**What is expected:** Would you please copy all of the data exactly, skipping the images?
Records provided below:
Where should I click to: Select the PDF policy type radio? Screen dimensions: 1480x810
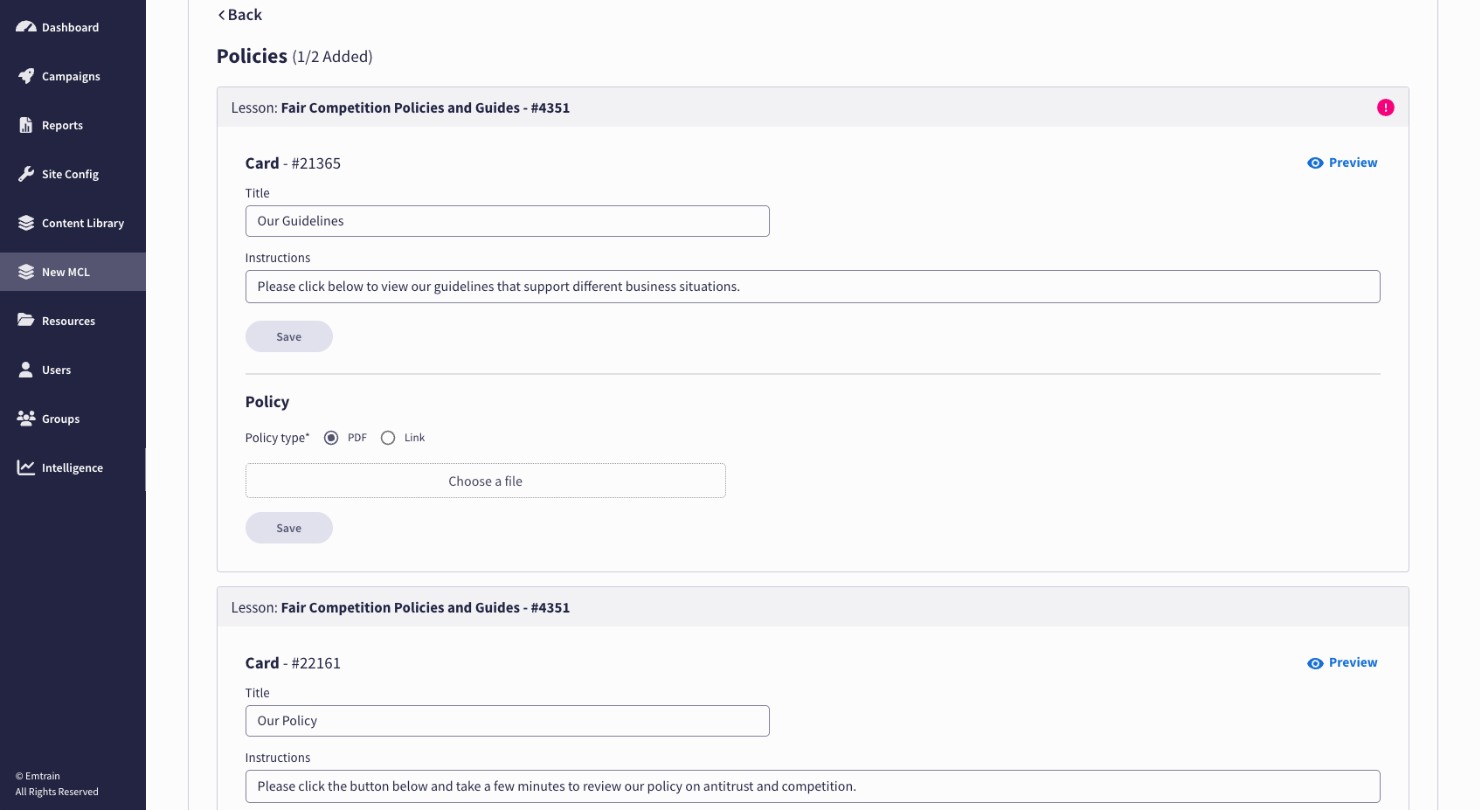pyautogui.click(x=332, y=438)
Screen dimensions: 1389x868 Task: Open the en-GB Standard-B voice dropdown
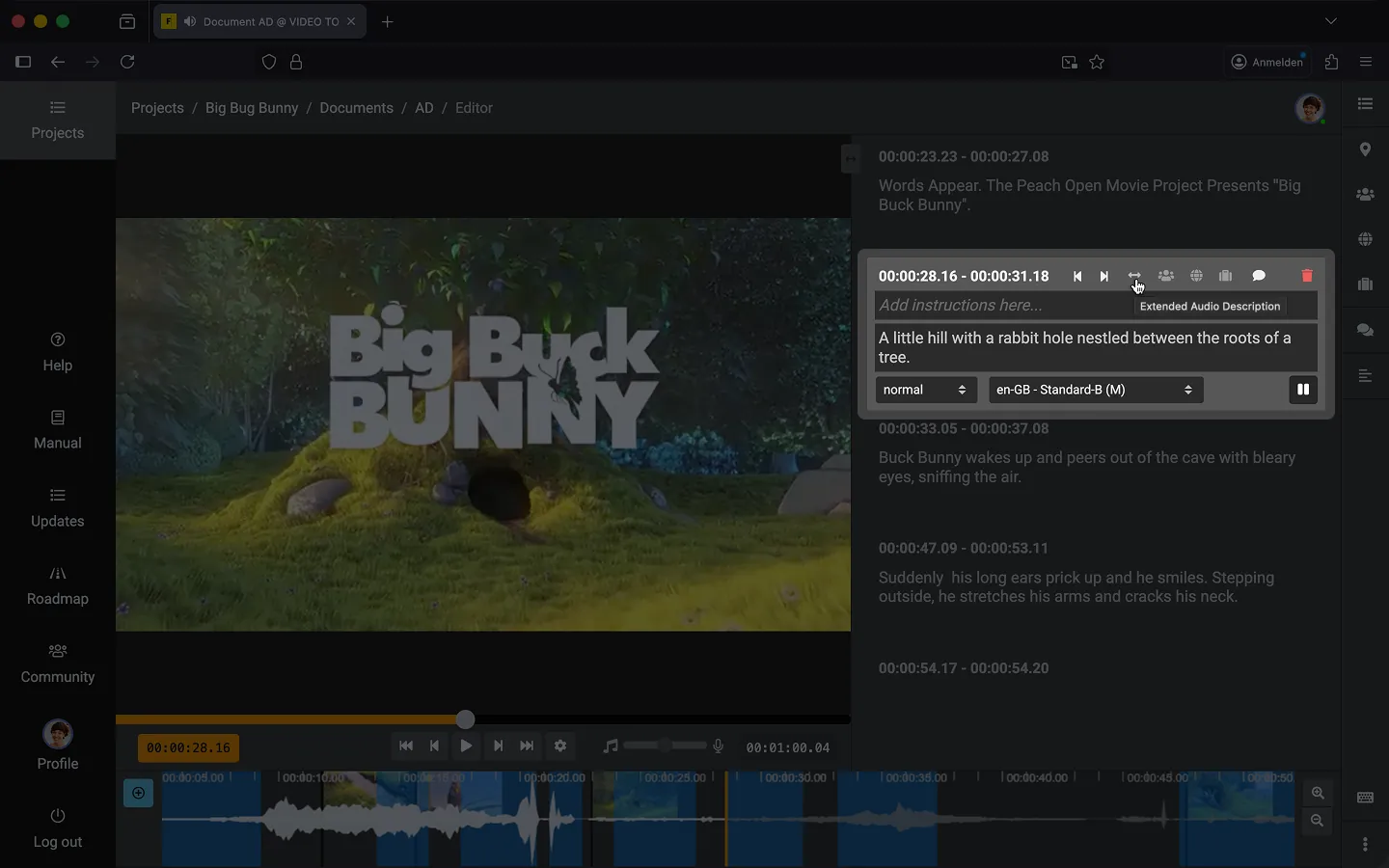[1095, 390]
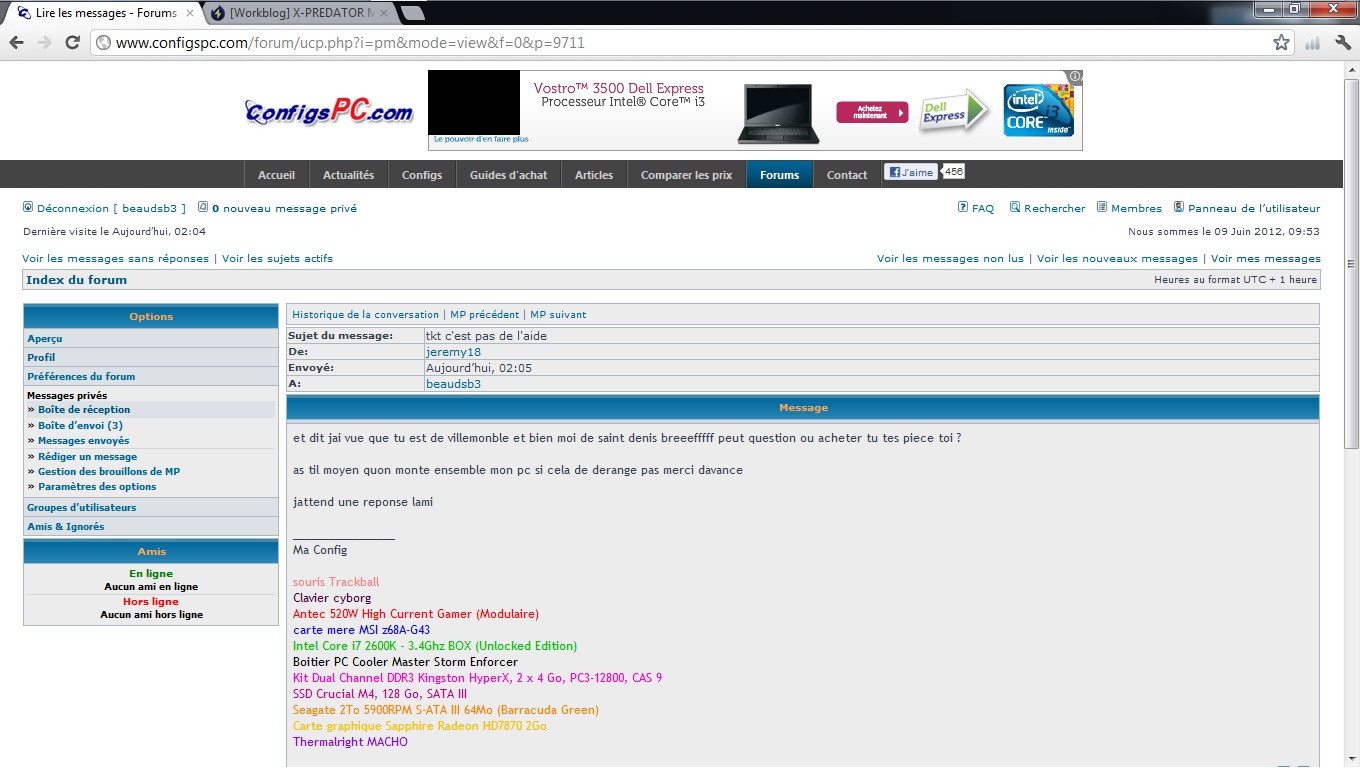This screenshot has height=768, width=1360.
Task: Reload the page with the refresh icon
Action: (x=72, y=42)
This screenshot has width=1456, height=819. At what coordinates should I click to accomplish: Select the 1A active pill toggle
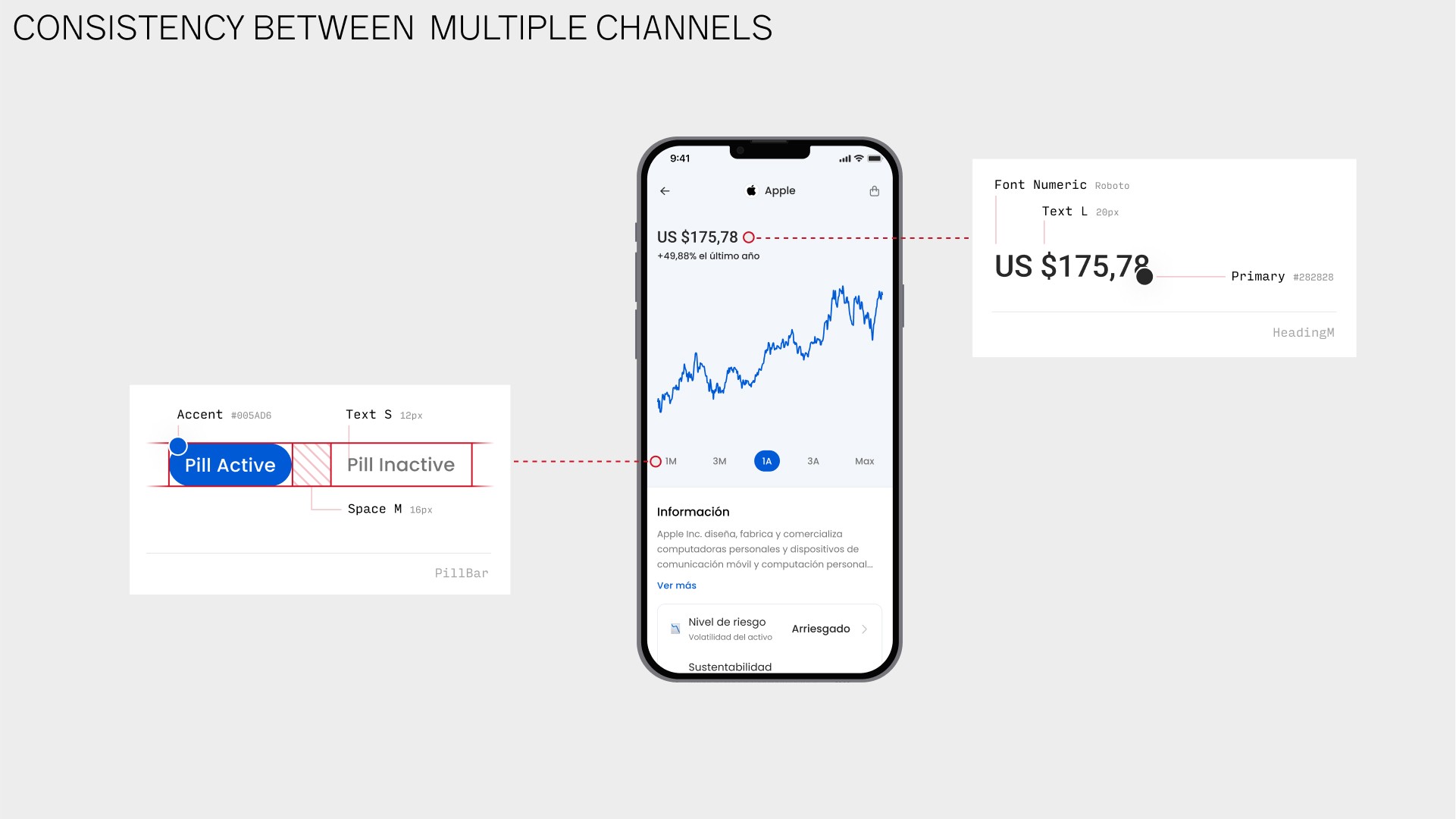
End of Records provided.
**Answer to this problem:**
Where should I click to: Select the PDF policy type radio? Screen dimensions: 1480x810
pyautogui.click(x=332, y=438)
Screen dimensions: 1389x868 Task: Open the en-GB Standard-B voice dropdown
[1095, 390]
This screenshot has height=768, width=1360.
Task: Reload the page with the refresh icon
Action: (x=72, y=42)
This screenshot has width=1456, height=819. At what coordinates should I click to accomplish: Select the 1A active pill toggle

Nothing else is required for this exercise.